Exercise —
When you reach the line containing "privée (327, 731)", include it and stop; until then, return each line of the material exactly, starting with the first.

Record extracts —
--- START ---
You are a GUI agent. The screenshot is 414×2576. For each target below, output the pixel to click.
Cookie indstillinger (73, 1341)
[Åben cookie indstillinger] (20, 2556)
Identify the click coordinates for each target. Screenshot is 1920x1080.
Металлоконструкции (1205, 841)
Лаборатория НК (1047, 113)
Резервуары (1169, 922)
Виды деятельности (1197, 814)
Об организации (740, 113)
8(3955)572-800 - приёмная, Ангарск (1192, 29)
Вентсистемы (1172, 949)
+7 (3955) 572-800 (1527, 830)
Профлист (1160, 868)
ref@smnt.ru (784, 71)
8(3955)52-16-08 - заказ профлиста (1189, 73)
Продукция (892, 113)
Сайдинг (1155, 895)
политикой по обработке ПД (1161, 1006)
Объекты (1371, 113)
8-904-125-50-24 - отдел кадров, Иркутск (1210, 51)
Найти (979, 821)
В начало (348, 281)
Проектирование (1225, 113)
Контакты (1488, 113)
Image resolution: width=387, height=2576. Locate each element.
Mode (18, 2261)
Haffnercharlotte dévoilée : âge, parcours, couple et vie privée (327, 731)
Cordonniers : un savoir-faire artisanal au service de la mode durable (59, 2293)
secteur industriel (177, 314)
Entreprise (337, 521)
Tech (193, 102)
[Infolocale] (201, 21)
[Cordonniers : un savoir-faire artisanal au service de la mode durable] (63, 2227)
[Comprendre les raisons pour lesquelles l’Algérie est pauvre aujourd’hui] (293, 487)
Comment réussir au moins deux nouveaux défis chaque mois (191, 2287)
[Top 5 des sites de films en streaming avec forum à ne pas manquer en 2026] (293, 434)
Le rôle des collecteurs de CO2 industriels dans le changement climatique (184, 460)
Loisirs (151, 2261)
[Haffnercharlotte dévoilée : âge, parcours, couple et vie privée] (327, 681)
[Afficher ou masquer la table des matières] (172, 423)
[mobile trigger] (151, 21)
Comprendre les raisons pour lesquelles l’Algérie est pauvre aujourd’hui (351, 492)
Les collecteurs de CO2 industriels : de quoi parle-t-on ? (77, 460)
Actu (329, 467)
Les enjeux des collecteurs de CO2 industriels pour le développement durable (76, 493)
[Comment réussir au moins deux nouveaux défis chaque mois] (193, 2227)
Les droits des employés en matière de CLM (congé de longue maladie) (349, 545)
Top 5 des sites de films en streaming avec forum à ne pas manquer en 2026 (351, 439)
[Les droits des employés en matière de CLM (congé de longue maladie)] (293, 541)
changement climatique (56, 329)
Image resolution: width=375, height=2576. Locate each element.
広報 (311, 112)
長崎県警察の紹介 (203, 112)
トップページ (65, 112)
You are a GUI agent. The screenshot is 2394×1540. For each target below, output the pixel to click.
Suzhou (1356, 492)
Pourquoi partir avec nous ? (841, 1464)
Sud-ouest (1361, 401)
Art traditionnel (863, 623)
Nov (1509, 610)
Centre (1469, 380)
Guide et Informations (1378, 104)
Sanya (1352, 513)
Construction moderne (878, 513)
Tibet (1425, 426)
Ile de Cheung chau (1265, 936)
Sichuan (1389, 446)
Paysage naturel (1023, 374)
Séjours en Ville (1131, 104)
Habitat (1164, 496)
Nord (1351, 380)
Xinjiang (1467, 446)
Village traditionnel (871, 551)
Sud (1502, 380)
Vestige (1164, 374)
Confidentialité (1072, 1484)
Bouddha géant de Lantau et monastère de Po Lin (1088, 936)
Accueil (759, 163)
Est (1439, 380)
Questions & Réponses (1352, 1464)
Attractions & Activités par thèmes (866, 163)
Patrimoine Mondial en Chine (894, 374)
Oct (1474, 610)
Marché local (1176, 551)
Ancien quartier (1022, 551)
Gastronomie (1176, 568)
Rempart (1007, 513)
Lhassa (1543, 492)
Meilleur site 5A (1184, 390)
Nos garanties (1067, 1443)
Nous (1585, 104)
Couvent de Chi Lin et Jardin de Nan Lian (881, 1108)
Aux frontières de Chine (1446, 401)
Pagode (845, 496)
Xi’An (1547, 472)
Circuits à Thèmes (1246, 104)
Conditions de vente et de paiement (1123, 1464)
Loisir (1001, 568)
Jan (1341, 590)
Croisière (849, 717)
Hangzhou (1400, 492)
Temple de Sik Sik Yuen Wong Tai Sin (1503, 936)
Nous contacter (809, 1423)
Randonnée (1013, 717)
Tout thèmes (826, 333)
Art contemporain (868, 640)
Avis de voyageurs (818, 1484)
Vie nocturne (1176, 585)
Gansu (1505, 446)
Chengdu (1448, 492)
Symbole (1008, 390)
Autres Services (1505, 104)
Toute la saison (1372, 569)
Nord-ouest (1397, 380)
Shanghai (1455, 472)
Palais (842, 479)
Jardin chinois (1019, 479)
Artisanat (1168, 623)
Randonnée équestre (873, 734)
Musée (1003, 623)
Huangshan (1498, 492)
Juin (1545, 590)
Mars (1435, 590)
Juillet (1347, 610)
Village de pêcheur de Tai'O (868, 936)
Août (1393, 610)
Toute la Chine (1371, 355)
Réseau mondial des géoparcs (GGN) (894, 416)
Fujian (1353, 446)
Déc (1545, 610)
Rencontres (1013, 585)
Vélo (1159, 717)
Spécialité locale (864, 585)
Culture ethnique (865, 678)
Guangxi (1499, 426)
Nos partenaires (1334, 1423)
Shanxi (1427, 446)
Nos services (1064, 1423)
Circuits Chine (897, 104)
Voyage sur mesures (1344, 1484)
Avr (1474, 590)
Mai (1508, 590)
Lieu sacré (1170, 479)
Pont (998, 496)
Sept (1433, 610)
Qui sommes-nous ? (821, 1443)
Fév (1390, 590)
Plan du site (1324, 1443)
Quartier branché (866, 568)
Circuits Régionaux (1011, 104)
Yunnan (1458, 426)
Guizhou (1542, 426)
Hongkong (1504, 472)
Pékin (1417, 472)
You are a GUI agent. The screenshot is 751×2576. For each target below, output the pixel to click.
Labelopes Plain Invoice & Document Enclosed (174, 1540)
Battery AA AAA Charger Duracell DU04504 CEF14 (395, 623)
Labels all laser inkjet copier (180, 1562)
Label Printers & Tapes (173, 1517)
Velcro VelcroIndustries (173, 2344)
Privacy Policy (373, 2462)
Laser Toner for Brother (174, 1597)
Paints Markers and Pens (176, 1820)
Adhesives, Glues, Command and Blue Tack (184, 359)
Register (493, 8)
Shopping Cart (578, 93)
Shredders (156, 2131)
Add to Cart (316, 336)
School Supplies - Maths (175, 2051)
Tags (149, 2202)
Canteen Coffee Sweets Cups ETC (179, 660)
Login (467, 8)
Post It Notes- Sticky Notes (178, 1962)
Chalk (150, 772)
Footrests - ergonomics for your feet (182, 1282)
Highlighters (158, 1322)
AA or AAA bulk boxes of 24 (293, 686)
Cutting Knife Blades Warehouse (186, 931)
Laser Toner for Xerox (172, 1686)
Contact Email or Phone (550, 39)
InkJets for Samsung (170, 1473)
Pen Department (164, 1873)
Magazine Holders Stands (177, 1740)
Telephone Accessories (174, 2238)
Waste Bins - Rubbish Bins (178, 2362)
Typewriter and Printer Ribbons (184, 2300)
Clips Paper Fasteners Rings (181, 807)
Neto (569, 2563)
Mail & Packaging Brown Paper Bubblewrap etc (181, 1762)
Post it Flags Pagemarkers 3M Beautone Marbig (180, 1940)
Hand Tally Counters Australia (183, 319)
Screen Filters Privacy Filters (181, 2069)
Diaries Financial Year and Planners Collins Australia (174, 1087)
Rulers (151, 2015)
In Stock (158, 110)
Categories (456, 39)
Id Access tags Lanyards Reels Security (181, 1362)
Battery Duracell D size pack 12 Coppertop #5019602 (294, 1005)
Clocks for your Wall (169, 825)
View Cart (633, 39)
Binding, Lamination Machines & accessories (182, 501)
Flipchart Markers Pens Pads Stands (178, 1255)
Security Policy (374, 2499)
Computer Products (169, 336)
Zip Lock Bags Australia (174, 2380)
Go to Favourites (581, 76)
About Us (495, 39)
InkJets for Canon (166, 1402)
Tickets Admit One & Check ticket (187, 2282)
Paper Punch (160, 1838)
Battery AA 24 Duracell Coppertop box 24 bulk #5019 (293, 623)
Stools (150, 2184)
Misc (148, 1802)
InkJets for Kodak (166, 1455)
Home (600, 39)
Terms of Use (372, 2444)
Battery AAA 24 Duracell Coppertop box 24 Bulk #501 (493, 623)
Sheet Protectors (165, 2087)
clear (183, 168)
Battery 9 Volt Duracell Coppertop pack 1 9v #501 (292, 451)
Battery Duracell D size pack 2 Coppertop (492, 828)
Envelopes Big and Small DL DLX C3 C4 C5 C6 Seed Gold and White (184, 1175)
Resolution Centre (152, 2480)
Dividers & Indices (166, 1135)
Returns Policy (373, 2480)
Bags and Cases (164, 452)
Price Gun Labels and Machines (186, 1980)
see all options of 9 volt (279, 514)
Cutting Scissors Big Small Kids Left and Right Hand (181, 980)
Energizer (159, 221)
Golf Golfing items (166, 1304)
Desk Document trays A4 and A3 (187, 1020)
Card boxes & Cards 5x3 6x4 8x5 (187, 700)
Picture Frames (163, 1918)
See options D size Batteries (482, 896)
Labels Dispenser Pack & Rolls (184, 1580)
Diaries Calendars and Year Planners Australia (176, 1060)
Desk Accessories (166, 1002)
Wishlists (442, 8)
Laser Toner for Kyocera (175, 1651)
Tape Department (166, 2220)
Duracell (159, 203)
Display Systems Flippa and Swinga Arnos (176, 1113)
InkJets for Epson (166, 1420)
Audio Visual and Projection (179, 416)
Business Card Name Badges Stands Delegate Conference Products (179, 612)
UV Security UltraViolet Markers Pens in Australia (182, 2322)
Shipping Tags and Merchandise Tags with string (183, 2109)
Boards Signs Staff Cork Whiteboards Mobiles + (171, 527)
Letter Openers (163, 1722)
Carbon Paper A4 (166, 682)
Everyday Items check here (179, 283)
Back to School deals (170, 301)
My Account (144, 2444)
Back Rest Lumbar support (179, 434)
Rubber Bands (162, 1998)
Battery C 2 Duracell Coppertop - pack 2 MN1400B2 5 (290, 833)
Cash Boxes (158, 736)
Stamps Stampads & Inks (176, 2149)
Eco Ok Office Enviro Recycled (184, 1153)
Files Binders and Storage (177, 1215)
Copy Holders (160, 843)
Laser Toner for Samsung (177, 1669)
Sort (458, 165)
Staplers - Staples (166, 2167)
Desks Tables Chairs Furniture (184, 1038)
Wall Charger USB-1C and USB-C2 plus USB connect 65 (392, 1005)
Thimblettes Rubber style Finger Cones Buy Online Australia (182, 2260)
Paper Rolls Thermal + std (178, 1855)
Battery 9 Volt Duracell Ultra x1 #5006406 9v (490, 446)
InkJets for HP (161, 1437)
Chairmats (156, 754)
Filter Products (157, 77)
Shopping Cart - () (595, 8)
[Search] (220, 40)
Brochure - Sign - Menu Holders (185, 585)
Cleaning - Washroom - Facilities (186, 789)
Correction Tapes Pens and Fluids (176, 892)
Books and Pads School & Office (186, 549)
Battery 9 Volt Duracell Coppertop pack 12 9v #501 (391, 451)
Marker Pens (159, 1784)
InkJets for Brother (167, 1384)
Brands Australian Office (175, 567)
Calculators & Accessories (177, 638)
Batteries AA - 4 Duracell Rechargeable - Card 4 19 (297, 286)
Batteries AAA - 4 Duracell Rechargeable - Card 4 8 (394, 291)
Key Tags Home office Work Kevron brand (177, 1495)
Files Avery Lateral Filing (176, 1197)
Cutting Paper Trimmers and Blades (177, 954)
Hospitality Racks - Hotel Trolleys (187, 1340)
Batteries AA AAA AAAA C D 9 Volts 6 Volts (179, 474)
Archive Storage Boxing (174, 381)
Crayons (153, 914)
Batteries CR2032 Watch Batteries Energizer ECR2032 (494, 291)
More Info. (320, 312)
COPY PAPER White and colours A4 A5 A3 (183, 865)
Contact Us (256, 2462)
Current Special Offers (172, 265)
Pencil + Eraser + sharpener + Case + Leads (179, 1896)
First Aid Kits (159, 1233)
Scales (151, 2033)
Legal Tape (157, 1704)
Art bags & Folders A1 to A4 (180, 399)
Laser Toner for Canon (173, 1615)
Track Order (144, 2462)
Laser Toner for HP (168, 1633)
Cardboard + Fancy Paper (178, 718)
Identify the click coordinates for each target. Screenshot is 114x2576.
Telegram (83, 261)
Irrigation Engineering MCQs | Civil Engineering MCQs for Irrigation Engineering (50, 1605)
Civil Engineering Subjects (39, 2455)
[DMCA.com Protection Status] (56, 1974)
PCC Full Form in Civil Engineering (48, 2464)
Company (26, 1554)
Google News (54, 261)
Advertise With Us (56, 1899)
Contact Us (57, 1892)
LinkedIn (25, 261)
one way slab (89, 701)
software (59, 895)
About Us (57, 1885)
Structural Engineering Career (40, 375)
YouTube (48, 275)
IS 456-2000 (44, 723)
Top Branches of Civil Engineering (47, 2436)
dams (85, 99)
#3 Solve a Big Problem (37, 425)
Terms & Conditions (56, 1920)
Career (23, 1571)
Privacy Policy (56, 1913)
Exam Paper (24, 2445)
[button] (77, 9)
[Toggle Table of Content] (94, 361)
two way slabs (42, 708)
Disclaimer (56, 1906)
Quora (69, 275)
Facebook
--- END ---
Response —
You are a GUI agent. The screenshot is 414×2576. For each target below, output the pixel to click.
Cookie indstillinger (73, 1341)
[Åben cookie indstillinger] (20, 2556)
Identify the click coordinates for each target. Screenshot is 1920x1080.
Металлоконструкции (1205, 841)
Лаборатория НК (1047, 113)
Резервуары (1169, 922)
Виды деятельности (1197, 814)
Об организации (740, 113)
8(3955)572-800 - приёмная, Ангарск (1192, 29)
Вентсистемы (1172, 949)
+7 (3955) 572-800 (1527, 830)
Профлист (1160, 868)
ref@smnt.ru (784, 71)
8(3955)52-16-08 - заказ профлиста (1189, 73)
Продукция (892, 113)
Сайдинг (1155, 895)
политикой по обработке ПД (1161, 1006)
Объекты (1371, 113)
8-904-125-50-24 - отдел кадров, Иркутск (1210, 51)
Найти (979, 821)
В начало (348, 281)
Проектирование (1225, 113)
Контакты (1488, 113)
Image resolution: width=387, height=2576. Locate each element.
Mode (18, 2261)
Haffnercharlotte dévoilée : âge, parcours, couple et vie privée (327, 731)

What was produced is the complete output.